RAW DATA:

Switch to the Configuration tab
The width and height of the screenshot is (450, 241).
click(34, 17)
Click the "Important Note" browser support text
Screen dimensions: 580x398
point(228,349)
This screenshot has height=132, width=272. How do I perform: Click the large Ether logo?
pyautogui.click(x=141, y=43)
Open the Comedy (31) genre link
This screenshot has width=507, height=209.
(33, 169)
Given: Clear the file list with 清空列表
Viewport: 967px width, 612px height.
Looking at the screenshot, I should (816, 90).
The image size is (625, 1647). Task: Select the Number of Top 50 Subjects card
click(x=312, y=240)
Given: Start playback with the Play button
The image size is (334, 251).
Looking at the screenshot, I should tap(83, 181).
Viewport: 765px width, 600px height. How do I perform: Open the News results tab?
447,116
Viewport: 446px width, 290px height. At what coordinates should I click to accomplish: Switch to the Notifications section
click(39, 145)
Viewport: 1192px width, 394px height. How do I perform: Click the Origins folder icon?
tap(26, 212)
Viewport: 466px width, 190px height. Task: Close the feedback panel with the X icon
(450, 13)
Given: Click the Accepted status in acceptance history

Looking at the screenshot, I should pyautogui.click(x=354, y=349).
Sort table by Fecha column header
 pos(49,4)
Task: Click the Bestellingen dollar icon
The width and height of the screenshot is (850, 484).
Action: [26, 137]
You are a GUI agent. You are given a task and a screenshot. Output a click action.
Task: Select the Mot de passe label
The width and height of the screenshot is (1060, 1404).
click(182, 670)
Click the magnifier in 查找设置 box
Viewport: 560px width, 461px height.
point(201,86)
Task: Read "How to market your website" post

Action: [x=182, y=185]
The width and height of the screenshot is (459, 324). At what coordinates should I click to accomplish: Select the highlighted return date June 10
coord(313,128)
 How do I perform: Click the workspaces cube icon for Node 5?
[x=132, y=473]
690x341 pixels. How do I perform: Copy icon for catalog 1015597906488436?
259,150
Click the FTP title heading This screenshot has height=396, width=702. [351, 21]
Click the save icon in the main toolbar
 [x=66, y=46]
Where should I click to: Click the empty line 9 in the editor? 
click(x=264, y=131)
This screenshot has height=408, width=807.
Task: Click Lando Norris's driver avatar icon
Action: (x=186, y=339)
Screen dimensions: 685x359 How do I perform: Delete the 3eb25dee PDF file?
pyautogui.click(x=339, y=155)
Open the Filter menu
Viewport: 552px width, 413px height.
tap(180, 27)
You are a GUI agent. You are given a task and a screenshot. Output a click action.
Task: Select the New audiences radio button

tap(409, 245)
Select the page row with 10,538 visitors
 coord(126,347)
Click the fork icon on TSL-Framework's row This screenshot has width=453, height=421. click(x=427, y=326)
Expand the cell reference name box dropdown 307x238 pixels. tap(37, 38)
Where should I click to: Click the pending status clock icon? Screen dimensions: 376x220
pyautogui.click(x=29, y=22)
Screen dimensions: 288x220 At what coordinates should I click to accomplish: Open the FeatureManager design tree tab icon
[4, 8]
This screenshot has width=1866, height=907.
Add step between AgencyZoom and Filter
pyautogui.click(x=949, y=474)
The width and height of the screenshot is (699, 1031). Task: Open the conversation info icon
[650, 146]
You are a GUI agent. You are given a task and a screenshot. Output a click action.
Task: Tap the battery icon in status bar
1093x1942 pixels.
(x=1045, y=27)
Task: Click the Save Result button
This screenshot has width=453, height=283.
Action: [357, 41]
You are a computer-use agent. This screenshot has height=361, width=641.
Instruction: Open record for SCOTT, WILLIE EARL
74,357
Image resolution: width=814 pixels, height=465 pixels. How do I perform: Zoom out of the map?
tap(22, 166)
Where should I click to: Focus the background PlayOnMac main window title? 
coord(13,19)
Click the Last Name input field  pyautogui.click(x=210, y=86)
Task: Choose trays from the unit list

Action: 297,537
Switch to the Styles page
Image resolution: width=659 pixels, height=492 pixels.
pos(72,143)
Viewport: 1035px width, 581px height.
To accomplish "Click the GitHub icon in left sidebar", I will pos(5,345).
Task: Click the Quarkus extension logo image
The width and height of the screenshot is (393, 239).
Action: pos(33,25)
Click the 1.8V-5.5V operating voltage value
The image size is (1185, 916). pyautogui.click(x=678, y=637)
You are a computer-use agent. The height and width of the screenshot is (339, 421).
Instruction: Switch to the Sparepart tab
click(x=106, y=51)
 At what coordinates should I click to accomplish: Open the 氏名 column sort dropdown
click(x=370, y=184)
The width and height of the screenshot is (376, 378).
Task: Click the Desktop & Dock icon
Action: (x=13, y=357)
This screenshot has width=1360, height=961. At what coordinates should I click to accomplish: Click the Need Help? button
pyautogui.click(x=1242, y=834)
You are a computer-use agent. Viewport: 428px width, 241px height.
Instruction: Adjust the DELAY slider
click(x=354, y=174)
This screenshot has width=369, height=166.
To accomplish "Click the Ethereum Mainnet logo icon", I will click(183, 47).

DIRECTIONS:
Each of the lines from the one holding "Instruction: Adjust the DELAY slider" through the final line of the entries is to be set down exactly, and no others.

SOLUTION FOR THIS EXERCISE:
Instruction: Adjust the DELAY slider
click(x=354, y=174)
This screenshot has width=369, height=166.
To accomplish "Click the Ethereum Mainnet logo icon", I will click(183, 47).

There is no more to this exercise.